BRITANNY MAYNARD LATEST STATUS:
Brittany Maynard carries a prescription in her wallet. It was written by a doctor in Oregon, one of five states with legal protections for terminally ill patients who want to end their suffering. And in three weeks, she plans to use it to die.
Maynard has chosen to die Nov. 1 in her bedroom in Portland, Ore., surrounded by family — her mother and stepfather, her husband and her best friend, who is a physician. She said she wanted to wait until after her husband’s birthday, which is Oct. 26. But she is getting sicker, experiencing more pain and seizures, she told People in an exclusive interview.
“I’ve had the medication for weeks,” she wrote in an op-ed for CNN. “I am not suicidal. If I were, I would have consumed that medication long ago. I do not want to die. But I am dying. And I want to die on my own terms.”

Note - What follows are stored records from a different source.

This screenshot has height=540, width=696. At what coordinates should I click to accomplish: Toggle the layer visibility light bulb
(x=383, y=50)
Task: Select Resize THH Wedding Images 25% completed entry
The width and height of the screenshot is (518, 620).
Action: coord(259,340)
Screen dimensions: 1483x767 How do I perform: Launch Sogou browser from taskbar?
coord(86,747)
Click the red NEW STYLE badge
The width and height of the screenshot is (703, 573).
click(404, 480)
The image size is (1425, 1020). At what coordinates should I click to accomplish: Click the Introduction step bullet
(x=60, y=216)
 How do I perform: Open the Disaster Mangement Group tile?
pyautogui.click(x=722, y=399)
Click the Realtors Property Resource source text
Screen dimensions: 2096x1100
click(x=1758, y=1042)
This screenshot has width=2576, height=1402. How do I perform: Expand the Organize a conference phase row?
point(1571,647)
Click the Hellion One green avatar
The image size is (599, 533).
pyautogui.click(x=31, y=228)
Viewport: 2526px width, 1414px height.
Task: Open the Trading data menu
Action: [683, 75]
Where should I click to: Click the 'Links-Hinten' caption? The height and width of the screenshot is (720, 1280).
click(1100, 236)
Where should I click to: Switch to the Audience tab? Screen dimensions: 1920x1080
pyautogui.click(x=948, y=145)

On New Year’s Day, Maynard, 29, was diagnosed with brain cancer. Nine days later, doctors performed a partial craniotomy and a partial resection of her temporal lobe to keep her tumor from growing. She was given up to 10 years to live. Then in April, doctors learned that the tumor had returned. Her initial diagnosis was elevated to a stage 4 glioblastoma, a malignant brain tumor. And the prognosis was grave — only six more months.
Maynard qualified for physician-assisted suicide in Oregon, one of ahandful of states that permits it under its Death with Dignity Act. Since it was enacted in 1997, 1,173 people in the state have had prescriptions written for lethal medications. Only 752 of them have used the drugs to die as of 2013.
Four other states — Montana, New Mexico, Vermont and Washington — have similar laws. Bills have been introduced in seven other states.